▶ Instructions for the task
Check the records below line by line for the string "Given". Give the number of lines that contain it and nothing else.

▶ Supplied material
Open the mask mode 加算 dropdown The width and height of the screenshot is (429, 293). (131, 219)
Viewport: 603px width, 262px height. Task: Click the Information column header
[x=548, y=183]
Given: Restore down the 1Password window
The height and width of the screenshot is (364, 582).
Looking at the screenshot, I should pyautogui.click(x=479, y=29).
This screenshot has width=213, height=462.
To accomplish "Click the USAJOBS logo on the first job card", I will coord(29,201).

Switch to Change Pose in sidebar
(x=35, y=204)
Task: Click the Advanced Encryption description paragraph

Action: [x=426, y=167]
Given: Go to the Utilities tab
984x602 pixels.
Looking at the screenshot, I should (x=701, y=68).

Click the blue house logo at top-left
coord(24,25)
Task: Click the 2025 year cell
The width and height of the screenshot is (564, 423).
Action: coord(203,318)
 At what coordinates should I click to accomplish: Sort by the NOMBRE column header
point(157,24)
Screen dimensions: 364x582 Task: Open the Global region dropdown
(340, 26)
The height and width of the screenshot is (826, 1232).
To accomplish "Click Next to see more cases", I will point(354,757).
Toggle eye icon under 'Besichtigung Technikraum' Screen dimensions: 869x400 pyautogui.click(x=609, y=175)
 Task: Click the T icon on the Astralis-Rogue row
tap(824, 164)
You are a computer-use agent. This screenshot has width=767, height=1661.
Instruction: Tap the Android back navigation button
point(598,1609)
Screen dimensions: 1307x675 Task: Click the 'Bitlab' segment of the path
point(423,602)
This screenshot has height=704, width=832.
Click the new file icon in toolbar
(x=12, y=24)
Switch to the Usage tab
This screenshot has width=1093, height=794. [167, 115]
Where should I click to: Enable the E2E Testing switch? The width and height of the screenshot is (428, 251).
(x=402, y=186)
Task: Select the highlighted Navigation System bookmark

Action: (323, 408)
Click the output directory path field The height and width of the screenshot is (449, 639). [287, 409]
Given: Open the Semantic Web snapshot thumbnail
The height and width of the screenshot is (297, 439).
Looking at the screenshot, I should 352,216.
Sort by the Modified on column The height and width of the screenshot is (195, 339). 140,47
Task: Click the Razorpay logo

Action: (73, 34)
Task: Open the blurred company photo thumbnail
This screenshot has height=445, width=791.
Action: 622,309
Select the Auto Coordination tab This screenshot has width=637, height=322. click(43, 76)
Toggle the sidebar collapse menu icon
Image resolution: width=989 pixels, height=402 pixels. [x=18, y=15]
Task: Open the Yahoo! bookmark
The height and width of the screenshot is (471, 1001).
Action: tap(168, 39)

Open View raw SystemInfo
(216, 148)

▶ Exercise answer
3